Zapatero: «Gobernaré para todos pensando en los que no tienen de todo«
Zapatero ha ganado de nuevo, y con un respaldo suficiente para poder gobernar con más comodidad. Los previsibles 169 diputados obtenidos, al margen de reflejar una importante mejoría de 5 diputados con respecto a los resultados de hace cuatro años, despejan todas las dudas sobre la legitimidad de Zapatero para gobernar, y alejan la crispación que hemos tenido que soportar durante la última legislatura.
El PP demuestra claramente su fortaleza, pero es el gran derrotado, dado que con sus 153 escaños no tiene margen alguno de maniobra para impedir que los socialistas gobiernen con mayor comodidad; y, lo que es más importante, deberán de desterrar la idea de utilizar la crispación para hacer oposición. Ya no tienen ninguna justificación para dudar de la legitimidad democrática de la nueva victoria de Zapatero, como lo hicieron hace cuatro años.

Al margen de que los partidos minoritarios han sufrido las consecuencias de la bipolarización de la campaña electoral, los grandes derrotados son:
–IU más por la pérdida de número de diputados que de votos; es el partido que más perjudicado sale por la aplicación de la Ley Electoral (no parece justo obtener más votos que CIU y sólo una quinta parte de los diputados de esta formación política). Y Llamazares ya ha confirmado su dimisión como coordinador de IU.

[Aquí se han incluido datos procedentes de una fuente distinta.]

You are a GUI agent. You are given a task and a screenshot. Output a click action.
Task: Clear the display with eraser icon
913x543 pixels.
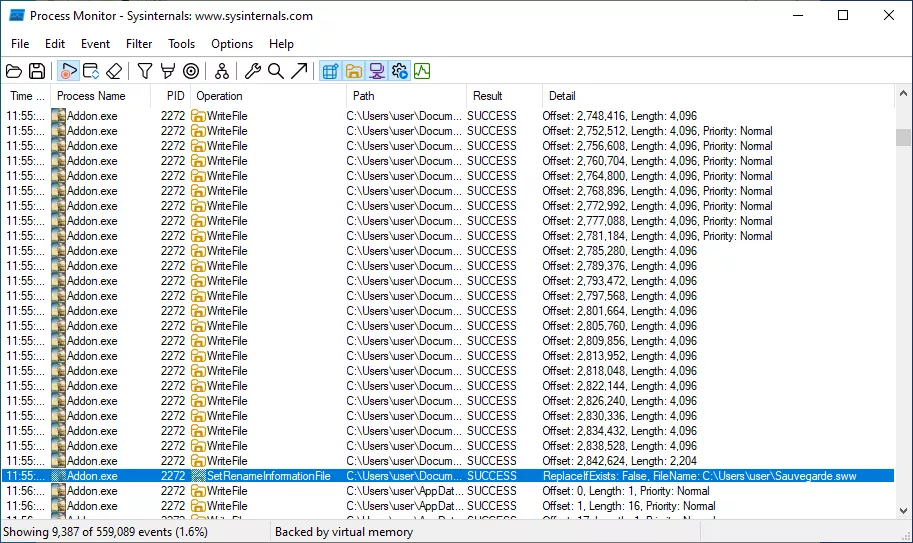tap(114, 71)
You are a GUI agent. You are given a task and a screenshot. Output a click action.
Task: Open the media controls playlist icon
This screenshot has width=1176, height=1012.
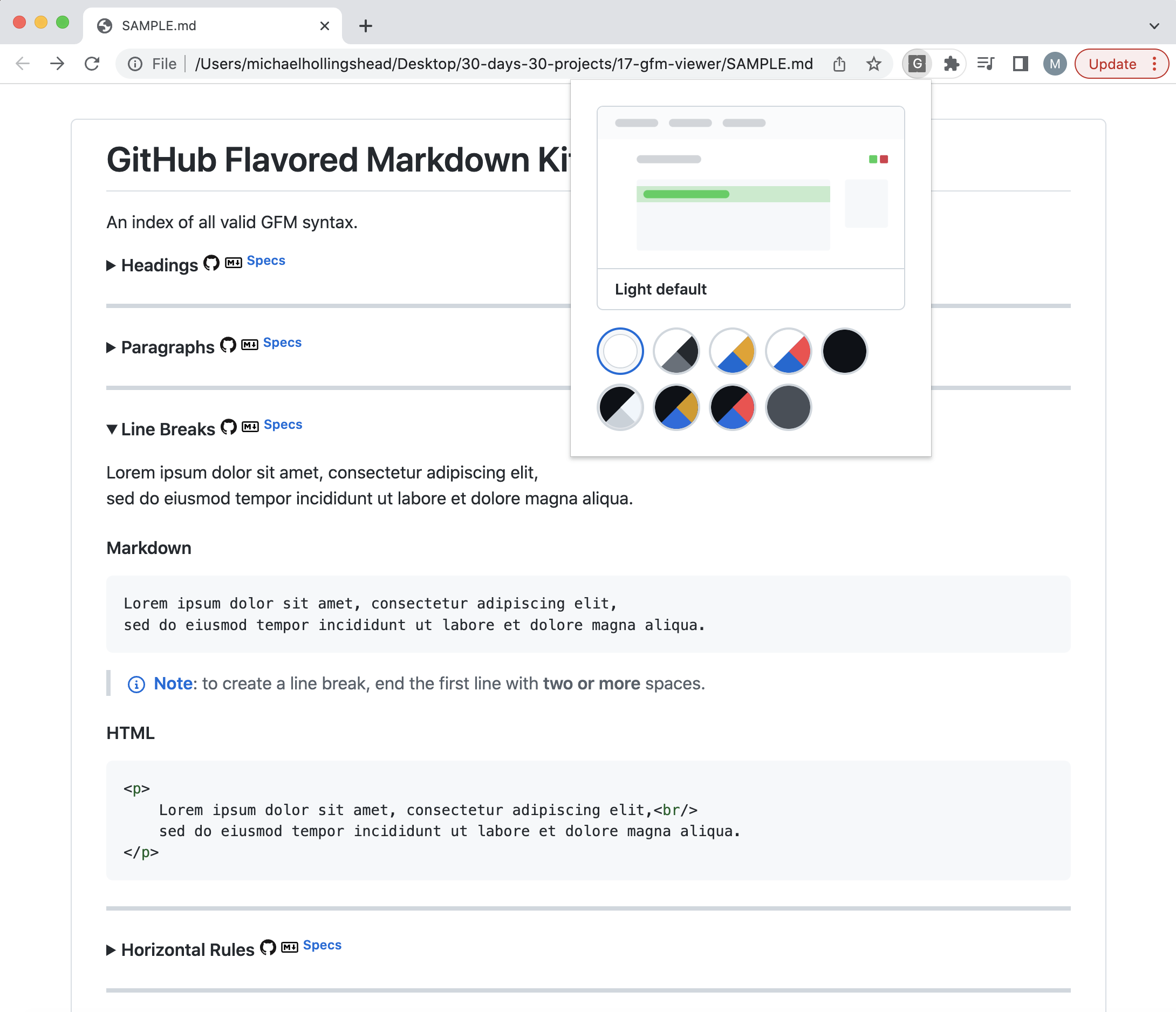[x=986, y=64]
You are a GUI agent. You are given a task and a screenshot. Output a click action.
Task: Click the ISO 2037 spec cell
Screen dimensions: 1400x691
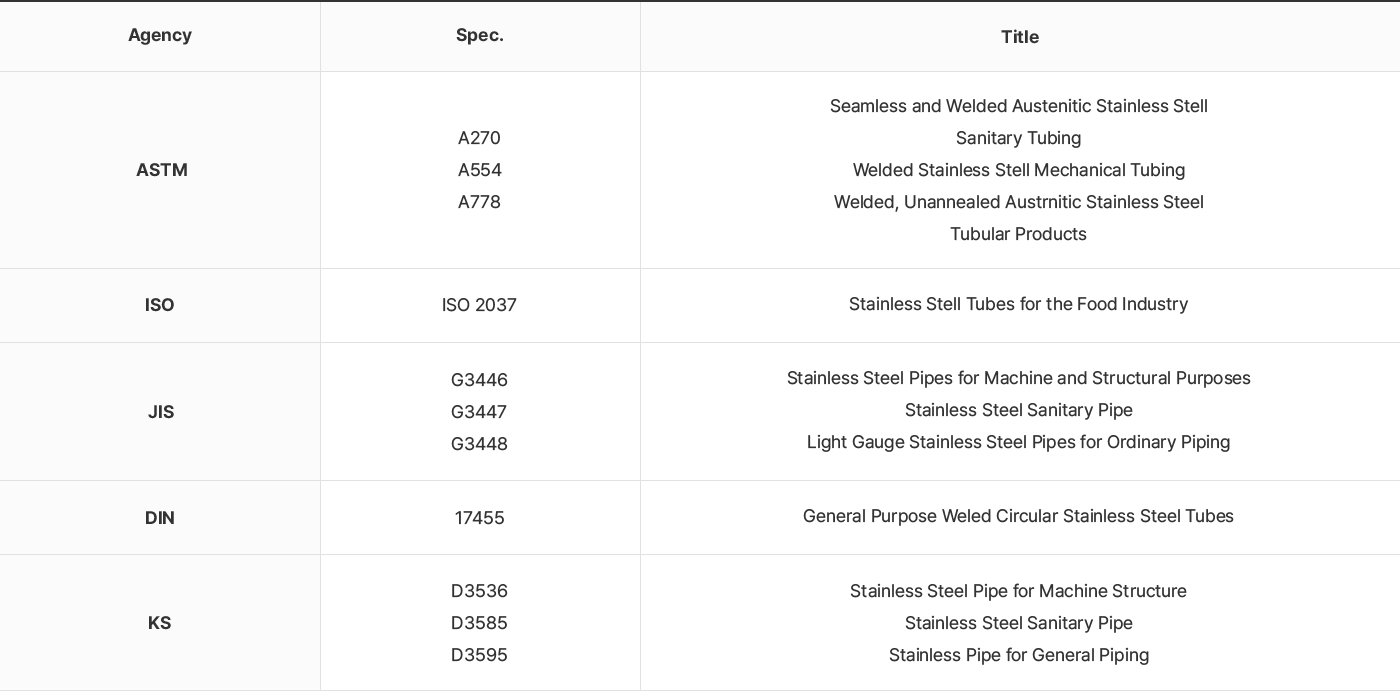pyautogui.click(x=479, y=305)
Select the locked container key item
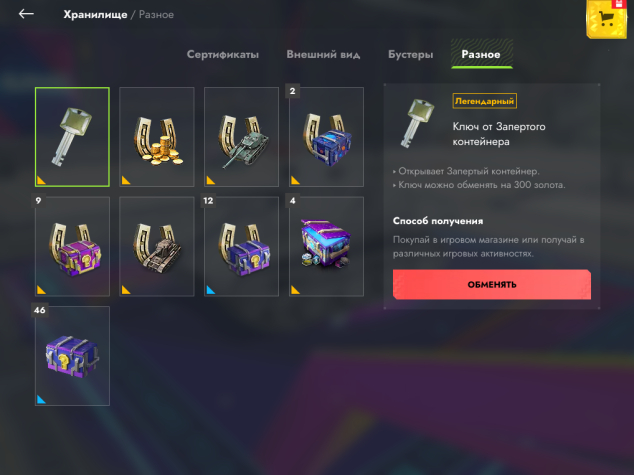 (x=72, y=137)
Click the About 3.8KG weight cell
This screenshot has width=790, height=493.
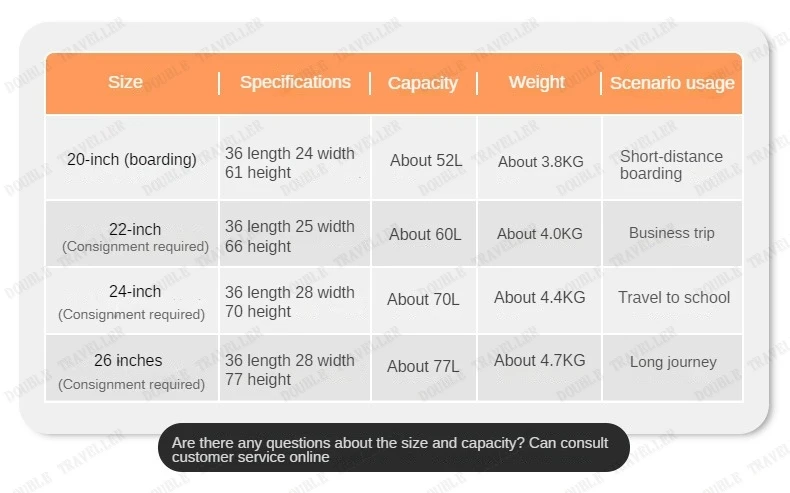tap(540, 161)
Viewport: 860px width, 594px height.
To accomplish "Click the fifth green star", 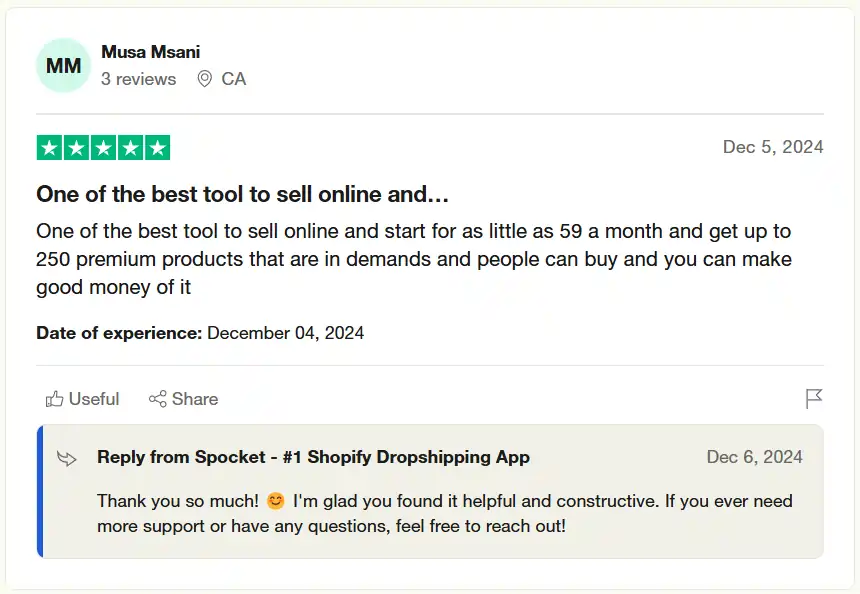I will (157, 148).
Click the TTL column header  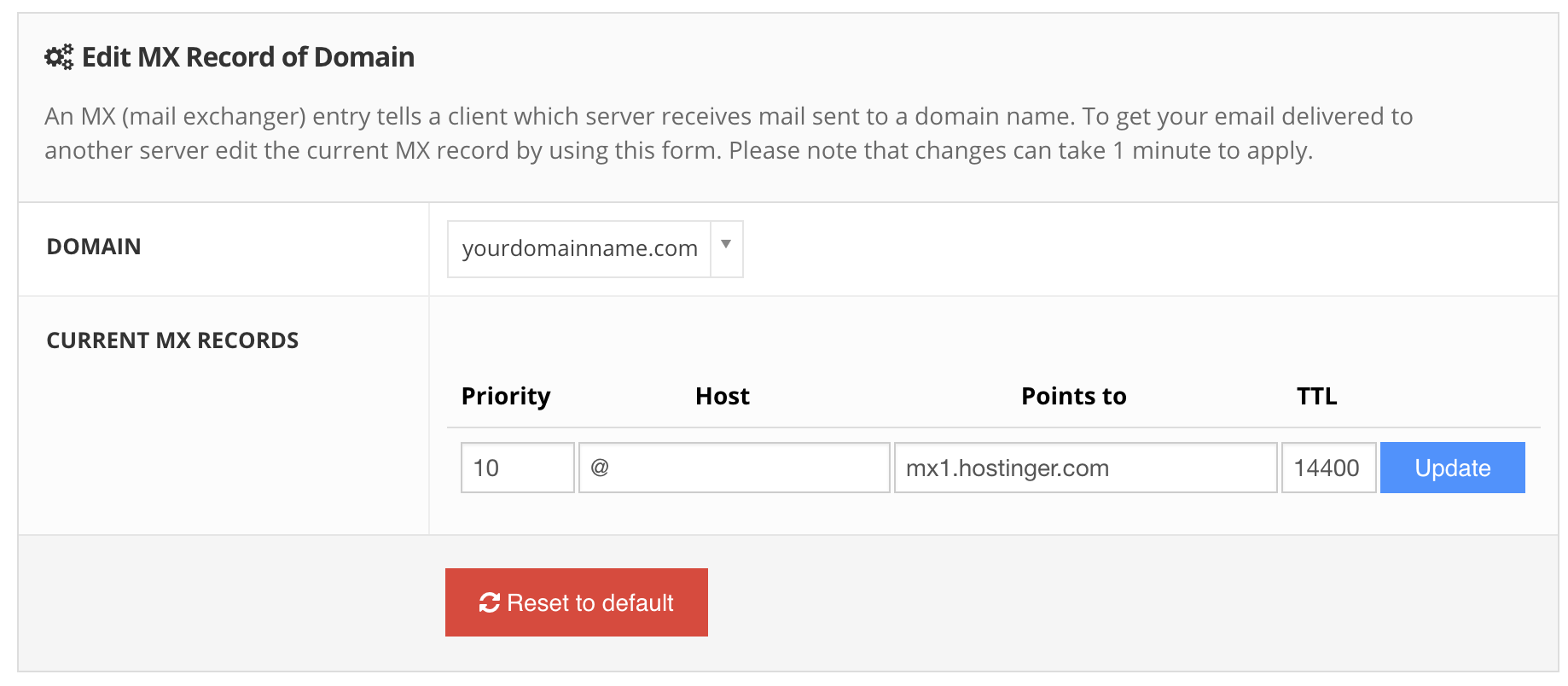tap(1317, 396)
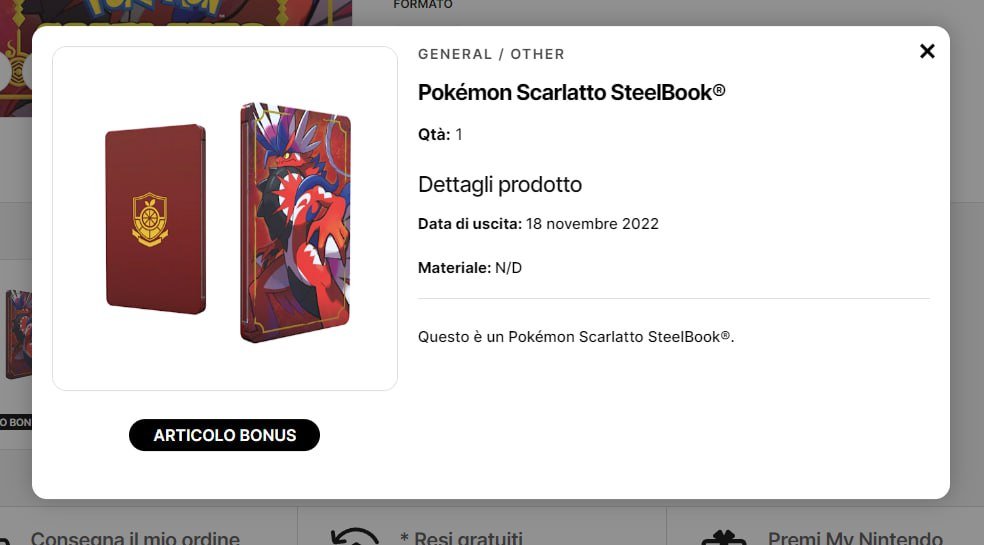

–PNV que ha perdido un diputado, y muy previsiblemente deberá de olvidarse, al menos por unos años, de su discurso separatista; ya no son determinantes para nada, y si quieren tener protagonismo a nivel nacional deberán de ser más humildes y olvidarse de convocar el prometido referéndum.
–ERC que pasa de 8 a 3 diputados, perdiendo toda opción de protagonismo en el Congreso de los Diputados. No cuenta, ni es necesario para gobernar en Madrid, y su derrota puede resultar un preludio de lo que puede acontecer en Cataluña a medio plazo.
Es llamativo comprobar como el PP se ha pasado 4 años llamando radical a Zapatero por su amistad con los nacionalistas radicales y sin embargo, y gracias a la política del PSOE, han sido los grandes derrotados.
Me ha gustado el discurso inicial de Zapatero, que ha dedicado sus primeras palabras a las recientes víctimas del terrorismo de ETA. Y me ha disgustado la primera intervención de Rajoy, que tan sólo se dirigía a sus hooligans, que le aplaudían, y no tuvo la delicadeza de acordarse de la última víctima de ETA, quizás pensando que si lo hacía el público que le escuchaba en la calle manejaría el insulto para descalificar a ZP.
¿Pronósticos para los próximos días?; auguro un acercamiento a CIU, como principal fuerza de apoyo a la investidura y a la nueva legislatura; pero que no piensen los catalanes que lo tienen fácil. Ahora Zapatero tiene la posibilidad de escoger socios para gobernar, y no sería descartable conseguir el apoyo conjunto del PNV e IU.
Por cierto, se acaba de confirmar la mayoría absoluta del PSOE en la Comunidad Autónoma de Andalucía, así como la victoria de la izquierda en la primera vuelta de las elecciones municipales francesas, con un 47,5% de los votos frente al 40% del centro-derecha, en parte debida a la pérdida de popularidad de Sarkozy.
«Es socialista la niña de Rajoy«, gritaban los militantes y simpatizantes del PSOE cuando esperaban la intervención de Zapatero. Y lo es gracias a la importante movilización de la izquierda, que ha sabido estar una vez más a la altura de las circunstancias, especialmente en Cataluña en donde el respaldo electoral, con 25 diputados, ha sido determinante para la nueva victoria.